For the first time in 46 days, I have nothing to say.
I know. Stunning.
I suppose I knew it was coming. Once the planting was finished, and a glorious 10-week vacation started, time seemed to be in plentiful supply. Days stretched ahead of me with no clock to punch, and nothing to accomplish but what was important to me. Free to roll out of bed later than my normal 4:30, morning coffee time is now more of a ritual, and not so much a glamourless gulp-and-go.
Just days into two and a half months off from my full-time job at a local private college, I struck upon the idea to post a daily blog while I ramp up for the launch of my second book, using my recently located recipe storage box as inspiration. Most bloggers write once or twice a week, depending on their area of expertise, the strength of their following, and their personal desire. I'm no mathematician, but if I stuck to that pattern, I'd lack only 10 more posts to be finished blogging for the year. That's a lot of words.
I might have just run out. The word well is dusty today.
A blog post about nothing is an oxymoron, right? Maybe not. Jerry Seinfeld struck gold with a hit comedy famously described as "a show about nothing". Why would folks que up for years to watch a show about something? Its absurd.
But a blog about nothing? I may have to do better than that, loyal readers.
Freezing produce isn't as simple as it sounds. To kill the enzymes that cause vegetables to become mushy and unappealing while spending time in sub-zero conditions, they must be blanched in boiling water and quickly dropped into icewater to stop the cooking. Then they must be drained and dried. Once they're dry, they need to be spread onto sheet pans to freeze. Individually quick freezing some vegetables is helpful to avoid an awkward berg of vegetable matter, but is one more step in an already labor-intensive process.

▶ Record extracts:
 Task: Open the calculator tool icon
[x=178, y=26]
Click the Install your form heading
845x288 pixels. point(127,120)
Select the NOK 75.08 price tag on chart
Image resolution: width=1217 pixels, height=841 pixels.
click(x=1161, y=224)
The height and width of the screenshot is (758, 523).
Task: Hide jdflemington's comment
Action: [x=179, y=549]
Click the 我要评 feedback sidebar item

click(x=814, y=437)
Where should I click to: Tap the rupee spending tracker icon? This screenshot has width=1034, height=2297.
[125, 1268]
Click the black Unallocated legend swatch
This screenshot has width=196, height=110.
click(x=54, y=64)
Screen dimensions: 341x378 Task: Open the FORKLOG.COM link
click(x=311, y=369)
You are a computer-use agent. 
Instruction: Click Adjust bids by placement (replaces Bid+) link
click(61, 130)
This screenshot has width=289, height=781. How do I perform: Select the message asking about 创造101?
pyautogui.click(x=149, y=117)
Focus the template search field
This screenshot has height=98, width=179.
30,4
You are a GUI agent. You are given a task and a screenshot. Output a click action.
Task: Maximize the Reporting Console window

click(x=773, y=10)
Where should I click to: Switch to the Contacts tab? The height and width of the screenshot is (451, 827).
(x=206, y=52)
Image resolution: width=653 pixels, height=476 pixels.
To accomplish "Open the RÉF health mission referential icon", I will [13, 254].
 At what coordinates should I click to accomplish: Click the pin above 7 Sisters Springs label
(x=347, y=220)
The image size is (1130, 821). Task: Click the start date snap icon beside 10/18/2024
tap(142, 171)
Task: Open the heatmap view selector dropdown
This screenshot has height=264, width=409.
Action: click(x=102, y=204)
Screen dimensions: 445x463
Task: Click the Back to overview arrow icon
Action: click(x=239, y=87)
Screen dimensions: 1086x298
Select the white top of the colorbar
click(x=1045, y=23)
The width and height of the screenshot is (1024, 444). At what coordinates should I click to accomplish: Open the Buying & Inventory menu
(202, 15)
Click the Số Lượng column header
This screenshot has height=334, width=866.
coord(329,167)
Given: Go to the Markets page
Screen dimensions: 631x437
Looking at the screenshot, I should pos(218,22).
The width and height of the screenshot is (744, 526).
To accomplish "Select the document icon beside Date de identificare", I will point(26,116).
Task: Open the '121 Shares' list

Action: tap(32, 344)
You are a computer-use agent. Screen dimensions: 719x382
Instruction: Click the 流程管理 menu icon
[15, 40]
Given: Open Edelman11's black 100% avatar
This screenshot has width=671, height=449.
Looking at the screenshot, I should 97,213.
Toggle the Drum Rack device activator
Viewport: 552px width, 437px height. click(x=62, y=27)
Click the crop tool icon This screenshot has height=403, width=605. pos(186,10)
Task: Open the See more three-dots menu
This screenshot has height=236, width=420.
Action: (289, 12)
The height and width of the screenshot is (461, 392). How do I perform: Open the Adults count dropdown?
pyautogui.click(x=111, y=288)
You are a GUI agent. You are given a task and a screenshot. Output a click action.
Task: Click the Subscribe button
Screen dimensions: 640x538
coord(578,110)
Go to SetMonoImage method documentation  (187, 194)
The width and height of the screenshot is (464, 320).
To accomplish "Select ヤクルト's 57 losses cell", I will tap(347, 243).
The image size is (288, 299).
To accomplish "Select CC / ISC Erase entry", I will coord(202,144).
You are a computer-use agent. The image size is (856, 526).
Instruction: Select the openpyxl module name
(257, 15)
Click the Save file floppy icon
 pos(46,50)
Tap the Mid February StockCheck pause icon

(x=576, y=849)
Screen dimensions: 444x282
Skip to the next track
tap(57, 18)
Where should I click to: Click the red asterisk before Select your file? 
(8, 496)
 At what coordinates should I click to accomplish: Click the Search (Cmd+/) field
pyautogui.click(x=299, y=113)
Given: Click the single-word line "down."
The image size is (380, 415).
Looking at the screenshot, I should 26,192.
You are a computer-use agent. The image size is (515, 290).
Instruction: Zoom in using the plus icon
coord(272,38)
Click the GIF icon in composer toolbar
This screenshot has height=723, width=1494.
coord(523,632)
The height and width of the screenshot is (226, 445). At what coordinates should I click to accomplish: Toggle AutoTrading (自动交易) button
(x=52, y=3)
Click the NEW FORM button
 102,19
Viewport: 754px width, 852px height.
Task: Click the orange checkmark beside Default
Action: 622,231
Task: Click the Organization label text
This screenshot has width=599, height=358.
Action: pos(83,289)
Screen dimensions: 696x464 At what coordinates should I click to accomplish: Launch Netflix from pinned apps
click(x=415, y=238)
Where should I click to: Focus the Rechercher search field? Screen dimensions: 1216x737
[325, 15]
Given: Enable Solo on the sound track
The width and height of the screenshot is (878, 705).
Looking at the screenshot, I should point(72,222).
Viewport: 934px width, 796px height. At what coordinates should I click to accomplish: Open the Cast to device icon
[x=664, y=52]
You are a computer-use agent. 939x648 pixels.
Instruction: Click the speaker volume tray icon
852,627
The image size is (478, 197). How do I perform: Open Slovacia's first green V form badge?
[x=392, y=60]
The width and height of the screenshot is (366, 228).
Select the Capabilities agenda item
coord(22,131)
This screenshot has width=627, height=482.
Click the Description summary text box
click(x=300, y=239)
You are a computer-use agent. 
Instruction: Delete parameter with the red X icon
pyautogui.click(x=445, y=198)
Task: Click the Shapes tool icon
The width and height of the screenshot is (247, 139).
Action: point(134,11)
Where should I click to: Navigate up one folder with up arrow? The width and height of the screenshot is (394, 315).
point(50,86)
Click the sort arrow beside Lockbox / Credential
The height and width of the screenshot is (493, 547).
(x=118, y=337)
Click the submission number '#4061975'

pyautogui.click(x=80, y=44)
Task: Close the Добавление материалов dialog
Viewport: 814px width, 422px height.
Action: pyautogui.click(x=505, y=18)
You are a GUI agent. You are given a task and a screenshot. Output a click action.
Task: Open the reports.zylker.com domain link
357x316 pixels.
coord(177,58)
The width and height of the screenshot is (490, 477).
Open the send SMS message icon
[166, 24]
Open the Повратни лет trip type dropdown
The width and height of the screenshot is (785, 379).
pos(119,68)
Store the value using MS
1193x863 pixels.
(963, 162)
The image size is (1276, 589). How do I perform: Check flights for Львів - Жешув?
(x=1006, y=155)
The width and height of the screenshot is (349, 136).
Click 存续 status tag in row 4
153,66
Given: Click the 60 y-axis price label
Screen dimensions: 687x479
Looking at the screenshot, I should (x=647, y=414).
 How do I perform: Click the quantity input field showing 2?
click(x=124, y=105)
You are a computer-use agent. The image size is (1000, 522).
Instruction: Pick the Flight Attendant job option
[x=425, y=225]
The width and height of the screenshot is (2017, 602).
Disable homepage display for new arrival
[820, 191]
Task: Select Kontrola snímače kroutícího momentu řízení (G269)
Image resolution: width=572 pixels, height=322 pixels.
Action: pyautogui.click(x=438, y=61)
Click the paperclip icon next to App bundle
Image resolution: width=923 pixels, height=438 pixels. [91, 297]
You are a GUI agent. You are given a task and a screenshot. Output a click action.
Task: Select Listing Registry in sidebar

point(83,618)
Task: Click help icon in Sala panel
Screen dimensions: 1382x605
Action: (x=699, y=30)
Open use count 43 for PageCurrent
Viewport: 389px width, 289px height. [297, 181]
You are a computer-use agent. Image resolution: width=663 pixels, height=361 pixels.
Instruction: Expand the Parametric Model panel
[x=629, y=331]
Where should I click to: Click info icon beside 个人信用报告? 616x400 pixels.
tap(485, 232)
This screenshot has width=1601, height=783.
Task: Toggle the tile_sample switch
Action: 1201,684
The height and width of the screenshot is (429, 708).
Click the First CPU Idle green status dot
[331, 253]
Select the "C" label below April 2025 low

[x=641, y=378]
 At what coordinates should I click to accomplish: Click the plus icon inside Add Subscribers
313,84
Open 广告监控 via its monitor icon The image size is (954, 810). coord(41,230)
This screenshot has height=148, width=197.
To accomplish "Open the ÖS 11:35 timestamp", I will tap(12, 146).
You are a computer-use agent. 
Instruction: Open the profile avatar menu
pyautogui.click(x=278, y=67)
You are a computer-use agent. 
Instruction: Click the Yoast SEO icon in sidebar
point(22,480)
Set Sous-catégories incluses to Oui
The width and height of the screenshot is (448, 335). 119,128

▶ Tasks to perform:
• 1. In the blog post, what time does the writer normally get out of bed?
• 2. Using the blog post, explain why vegetables must be blanched before they are frozen.
• 3. Continue the blog post from its last sentence.

▶ Your written answers:
• 1. 4:30.

• 2. Blanching in boiling water kills the enzymes that would otherwise make the vegetables mushy and unappealing while they sit in sub-zero conditions. They are then dropped into ice water to stop the cooking.

• 3.
Summer is a make-hay-while-the-sun-shines time of year around here. Every hot minute of the day must be utilized. Often, I don't even have time to wash my hair, and wouldn't want to run the hot-air blow dryer anyway. No need to add more hot air to the atmosphere! I'm grateful I don't have to face other humans during the summer. (Husband and children don't count as "other humans"). Cosmetics gather dust, and my hair becomes a Rastafarian's dream in the season's hazy, hot, and humid climate.
I don't care. But as the days become gradually shorter, I start to feel the other tangible reality of summer. Pressure. Not the rush-rush, get-the-kid-to-soccer-practice, please-the-boss kind of pressure. This kind of stress is real. If we don't get the work done, we'll be hungry when the bleak winter months come. Yes, of course we can go to the grocery store. Sure, winter farmer's markets are open for part of the cold season. But we want independence. We don't want grocery GMO produce that's been sprayed with God-knows-what. We don't want to be forced to eat commercial meat that's been raised in deplorable conditions, on hormones and antibiotics that pollute our human systems. We want to know where our food has been, and have the pride of knowing that the packed freezers are full of our own hard work.
As the word well fills, the clock ticks. Sunset will come one minute earlier tonight, even though this week will hold the hottest day so far, breaking a 391 day streak of under 90 degree days. Our livestock will need extra water. The upstairs bedrooms will be stifling. We may have to sleep on the sofas downstairs until the heat wave breaks in a few days.
I know. First world problems. Things can always be worse.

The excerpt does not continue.